_AIM OF THE EXERCISE_
Transcribe the lines below exactly, beginning with the first line and stopping after the line that contains "[x=44, y=163]".

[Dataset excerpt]
***
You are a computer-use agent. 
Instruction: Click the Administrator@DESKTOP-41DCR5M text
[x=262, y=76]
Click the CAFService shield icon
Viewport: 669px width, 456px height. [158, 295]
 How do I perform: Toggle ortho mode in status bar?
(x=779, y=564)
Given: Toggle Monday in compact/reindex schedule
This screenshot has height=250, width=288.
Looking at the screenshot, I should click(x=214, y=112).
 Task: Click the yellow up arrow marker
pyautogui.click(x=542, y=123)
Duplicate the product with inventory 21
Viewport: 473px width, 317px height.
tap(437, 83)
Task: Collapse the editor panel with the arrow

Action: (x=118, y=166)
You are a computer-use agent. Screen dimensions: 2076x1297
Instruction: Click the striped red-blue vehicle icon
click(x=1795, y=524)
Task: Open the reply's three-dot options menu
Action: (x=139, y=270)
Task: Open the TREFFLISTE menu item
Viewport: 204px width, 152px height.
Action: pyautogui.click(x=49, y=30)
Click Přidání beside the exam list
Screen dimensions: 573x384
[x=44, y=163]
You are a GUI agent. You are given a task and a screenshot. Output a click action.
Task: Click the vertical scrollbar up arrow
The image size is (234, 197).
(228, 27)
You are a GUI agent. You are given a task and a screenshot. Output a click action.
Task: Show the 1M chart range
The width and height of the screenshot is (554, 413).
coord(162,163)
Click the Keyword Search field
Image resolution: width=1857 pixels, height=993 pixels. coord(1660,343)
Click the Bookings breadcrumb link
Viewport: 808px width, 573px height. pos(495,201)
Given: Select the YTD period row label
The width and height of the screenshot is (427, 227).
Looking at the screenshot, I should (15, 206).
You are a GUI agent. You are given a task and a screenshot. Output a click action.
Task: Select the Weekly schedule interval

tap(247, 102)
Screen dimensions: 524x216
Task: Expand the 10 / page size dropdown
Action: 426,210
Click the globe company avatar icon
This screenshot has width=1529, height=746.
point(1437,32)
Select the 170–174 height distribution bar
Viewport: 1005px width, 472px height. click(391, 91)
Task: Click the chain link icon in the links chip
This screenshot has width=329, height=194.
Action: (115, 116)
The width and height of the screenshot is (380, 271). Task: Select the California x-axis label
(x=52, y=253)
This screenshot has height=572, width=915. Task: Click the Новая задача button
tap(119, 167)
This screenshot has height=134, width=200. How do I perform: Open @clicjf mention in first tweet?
***
_RIGHT ANSWER_
You are a computer-use agent. 
Instruction: Click the Administrator@DESKTOP-41DCR5M text
[x=262, y=76]
Click the CAFService shield icon
Viewport: 669px width, 456px height. [158, 295]
 How do I perform: Toggle ortho mode in status bar?
(x=779, y=564)
Given: Toggle Monday in compact/reindex schedule
This screenshot has height=250, width=288.
Looking at the screenshot, I should click(x=214, y=112).
 Task: Click the yellow up arrow marker
pyautogui.click(x=542, y=123)
Duplicate the product with inventory 21
Viewport: 473px width, 317px height.
tap(437, 83)
Task: Collapse the editor panel with the arrow

Action: (x=118, y=166)
You are a computer-use agent. Screen dimensions: 2076x1297
Instruction: Click the striped red-blue vehicle icon
click(x=1795, y=524)
Task: Open the reply's three-dot options menu
Action: (x=139, y=270)
Task: Open the TREFFLISTE menu item
Viewport: 204px width, 152px height.
Action: pyautogui.click(x=49, y=30)
Click Přidání beside the exam list
Screen dimensions: 573x384
[x=44, y=163]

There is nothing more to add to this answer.